EB: It’s our hope we can find a way to generally license much or all of our content for users to adapt in any way they see fit. We want people to use their creativity to take our content and do what they think is an interesting thing.

And there is discussion in the GYBO thread that Universal* is doing likewise - so the concept of the legal mashup - would that take the fun out of it? Certainly as I said in the thread mashups are far, far, far away from being mainstream. Music industry is all about the money, and things that’ll make money get released/cleared quickly. Average of 2-3 years to release is not quick, in the case of the handful of legal mashups that have been cleared and released…

* interestingly last year or so Universal opted out of using PRS and now uses another rights-company, a Dutch one I think…I wonder if it partly was because the PRS as discussed at PodcastCon is positively stone-age and inflexible in it’s approach, compared to other rights companies? And the PRS apparently won’t let the rights-owners give their own songs away for podcasters to play for free, which if true is positively silly and autocratic…

New Instamatic mashups! Free music! Multiply site!

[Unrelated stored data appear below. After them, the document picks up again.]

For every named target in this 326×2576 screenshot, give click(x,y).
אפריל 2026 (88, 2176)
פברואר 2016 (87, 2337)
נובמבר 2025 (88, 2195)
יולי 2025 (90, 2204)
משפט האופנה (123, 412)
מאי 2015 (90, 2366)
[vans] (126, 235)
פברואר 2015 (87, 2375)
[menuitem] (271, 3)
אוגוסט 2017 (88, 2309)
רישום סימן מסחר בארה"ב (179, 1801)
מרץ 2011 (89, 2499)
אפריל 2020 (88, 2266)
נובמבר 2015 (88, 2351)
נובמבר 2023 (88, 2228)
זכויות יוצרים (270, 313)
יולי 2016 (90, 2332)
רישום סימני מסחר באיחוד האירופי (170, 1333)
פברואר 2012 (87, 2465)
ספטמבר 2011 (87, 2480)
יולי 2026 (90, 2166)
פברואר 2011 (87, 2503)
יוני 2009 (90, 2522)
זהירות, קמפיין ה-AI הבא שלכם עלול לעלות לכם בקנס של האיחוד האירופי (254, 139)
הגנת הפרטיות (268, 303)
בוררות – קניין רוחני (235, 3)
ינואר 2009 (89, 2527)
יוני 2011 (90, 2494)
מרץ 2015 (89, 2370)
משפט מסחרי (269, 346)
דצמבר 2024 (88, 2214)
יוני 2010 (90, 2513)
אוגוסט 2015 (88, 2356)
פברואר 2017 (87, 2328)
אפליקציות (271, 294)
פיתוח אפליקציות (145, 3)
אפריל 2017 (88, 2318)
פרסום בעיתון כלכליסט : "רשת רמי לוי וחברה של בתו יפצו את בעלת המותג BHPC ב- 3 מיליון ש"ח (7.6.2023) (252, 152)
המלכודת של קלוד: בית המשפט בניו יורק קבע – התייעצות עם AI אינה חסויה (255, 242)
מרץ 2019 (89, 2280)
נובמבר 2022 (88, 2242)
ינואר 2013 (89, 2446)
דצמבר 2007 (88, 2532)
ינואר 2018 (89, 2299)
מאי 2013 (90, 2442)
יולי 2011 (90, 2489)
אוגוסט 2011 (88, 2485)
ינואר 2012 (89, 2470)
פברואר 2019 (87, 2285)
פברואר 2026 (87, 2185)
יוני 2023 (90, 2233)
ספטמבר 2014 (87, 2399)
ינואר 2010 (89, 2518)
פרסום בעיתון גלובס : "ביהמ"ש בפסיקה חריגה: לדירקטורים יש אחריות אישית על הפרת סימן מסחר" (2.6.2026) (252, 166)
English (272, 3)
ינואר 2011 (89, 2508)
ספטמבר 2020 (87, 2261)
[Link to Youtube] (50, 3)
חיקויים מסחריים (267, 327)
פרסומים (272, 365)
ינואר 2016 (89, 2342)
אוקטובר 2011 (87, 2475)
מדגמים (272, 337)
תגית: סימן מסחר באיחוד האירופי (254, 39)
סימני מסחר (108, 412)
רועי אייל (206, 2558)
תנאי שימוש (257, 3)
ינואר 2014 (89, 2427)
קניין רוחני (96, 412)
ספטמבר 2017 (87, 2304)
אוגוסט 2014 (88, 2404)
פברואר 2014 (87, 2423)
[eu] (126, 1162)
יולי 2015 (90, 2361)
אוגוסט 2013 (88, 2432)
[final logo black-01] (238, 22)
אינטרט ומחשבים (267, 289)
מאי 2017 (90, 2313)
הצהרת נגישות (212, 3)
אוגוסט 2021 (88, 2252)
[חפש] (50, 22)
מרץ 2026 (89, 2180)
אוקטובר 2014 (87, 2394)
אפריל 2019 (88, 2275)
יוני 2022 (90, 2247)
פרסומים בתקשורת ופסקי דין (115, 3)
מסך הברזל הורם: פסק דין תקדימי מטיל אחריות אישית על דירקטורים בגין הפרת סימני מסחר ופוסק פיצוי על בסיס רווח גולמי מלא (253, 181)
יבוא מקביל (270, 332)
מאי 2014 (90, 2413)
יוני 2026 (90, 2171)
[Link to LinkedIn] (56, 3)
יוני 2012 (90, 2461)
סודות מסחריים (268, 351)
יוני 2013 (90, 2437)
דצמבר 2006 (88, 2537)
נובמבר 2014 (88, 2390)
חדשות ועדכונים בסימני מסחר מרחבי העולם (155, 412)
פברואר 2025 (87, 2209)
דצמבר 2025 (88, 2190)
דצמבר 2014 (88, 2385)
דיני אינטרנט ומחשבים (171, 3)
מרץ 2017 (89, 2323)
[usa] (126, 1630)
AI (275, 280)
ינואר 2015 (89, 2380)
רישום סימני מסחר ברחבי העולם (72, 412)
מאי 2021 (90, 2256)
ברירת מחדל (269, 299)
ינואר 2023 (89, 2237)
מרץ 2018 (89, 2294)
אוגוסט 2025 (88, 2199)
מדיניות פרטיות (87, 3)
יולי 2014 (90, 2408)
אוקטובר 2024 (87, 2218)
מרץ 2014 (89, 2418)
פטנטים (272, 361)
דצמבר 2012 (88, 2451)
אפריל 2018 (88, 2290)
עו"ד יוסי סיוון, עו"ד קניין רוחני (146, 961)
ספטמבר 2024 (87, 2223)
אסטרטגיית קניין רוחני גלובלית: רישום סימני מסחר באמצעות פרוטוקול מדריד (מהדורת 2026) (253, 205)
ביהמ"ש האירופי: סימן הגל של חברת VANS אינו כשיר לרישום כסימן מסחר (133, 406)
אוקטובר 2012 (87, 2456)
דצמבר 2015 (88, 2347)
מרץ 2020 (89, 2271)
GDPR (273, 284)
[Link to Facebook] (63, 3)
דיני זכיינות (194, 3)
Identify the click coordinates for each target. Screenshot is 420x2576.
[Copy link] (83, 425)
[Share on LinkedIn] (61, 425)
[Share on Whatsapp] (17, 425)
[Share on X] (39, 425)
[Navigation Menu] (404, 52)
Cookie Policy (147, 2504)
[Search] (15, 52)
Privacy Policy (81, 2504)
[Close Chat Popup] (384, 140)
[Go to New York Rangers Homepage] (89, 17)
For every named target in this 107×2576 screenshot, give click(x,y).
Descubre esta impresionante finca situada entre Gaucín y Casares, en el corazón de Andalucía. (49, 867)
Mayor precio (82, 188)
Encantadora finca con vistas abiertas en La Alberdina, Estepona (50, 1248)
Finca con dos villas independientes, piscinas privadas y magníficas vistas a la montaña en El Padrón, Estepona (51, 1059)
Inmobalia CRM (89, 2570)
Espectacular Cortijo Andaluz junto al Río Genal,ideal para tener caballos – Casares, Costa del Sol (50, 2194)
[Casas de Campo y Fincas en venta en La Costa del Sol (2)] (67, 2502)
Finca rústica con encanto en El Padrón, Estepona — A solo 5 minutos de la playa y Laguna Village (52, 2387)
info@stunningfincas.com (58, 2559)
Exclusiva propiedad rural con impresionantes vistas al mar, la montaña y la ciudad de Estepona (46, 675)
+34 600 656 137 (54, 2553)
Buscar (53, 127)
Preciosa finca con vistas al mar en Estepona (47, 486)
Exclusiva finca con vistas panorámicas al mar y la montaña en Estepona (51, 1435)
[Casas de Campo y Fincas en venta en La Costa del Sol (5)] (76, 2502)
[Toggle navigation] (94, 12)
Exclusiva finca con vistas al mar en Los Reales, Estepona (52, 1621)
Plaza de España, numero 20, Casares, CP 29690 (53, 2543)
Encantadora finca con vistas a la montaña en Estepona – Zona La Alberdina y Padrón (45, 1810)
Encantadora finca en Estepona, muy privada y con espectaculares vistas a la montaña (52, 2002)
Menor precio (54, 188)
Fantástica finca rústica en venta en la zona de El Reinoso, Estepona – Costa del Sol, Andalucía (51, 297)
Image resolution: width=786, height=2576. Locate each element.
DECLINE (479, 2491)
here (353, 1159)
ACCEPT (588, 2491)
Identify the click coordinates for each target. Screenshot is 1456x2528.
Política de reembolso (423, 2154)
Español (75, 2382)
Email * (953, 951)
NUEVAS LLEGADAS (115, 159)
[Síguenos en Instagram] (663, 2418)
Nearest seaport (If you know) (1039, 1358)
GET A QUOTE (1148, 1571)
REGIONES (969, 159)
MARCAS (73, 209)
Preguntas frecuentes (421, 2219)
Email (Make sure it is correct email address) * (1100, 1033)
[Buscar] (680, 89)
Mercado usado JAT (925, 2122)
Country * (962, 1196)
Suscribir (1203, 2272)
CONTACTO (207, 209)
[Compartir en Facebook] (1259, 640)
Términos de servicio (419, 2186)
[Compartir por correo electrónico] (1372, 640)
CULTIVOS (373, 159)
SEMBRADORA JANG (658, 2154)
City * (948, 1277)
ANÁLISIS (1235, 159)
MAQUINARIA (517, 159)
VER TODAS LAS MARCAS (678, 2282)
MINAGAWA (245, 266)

Tuesday, December 5th, 2006

New mashups and a new host site - remember http://mutantpop.multiply.com/ although I’ll post here whenever I post something big up, it’ll be good to check that too. Currently there are a few of the boots I played at Bootie in San Francisco:

  • Push it Slut (French Avenue 2006) - An older boot from 2004 given a sparkly new treatment and basically redone from the ground up, adding Kraftwerk’s Tour de France to the existing mix of Avenue D’s ‘Do you Think I’m a Slut?’ and Salt n’ Pepa’s classic ‘Push It’
  • Alison She’s So Horsey - sort of floating around for a while, this is an excercise in taking the piss out of Ms Alison’s ‘Ride a White Horse’ which like a lot of Goldfrapp wears it’s influences not only on it’s sleeve but pretty much has stolen the whole wardrobe! So I mixed it with Laidback ‘White Horse’ and a spoof of that called Disco Horse
  • Ghetto Tits 2006 - another remake and a companion to Push it Slut, this is Benassi’s remix of Outkast’s Ghetto Musick mixed with various Peaches tracks, with added Scissor Sisters ‘Tits on the Radio’ and Salt n Pepa and a touch of Kraftwerk again for good measure. That’s if your measure is slightly tilting and vibrating from the bass, that is.
  • LFO Can’t Turn Around - a bit of a cheat this one, it’s been released in the R-House mix before but never seperately, this mixes LFO ‘LFO’ with Farley Jackmaster Funk’s house classic ‘Love Can’t Turn Around’ and I’m rather fond of it.

Download them all here

Radio Clash 100: Unofficial Pirated Birthday Show

Monday, December 4th, 2006

Radio clash is 2 years old!

First podcast as a two year old (rather than first podcast BY a two year old, although some would beg to differ…) and the unofficial knocked off birthday show from down the market, cheap with those nasty leaky chinese batteries and incredibly lethal for kids…yes it’s the 100th episode of Radio Clash!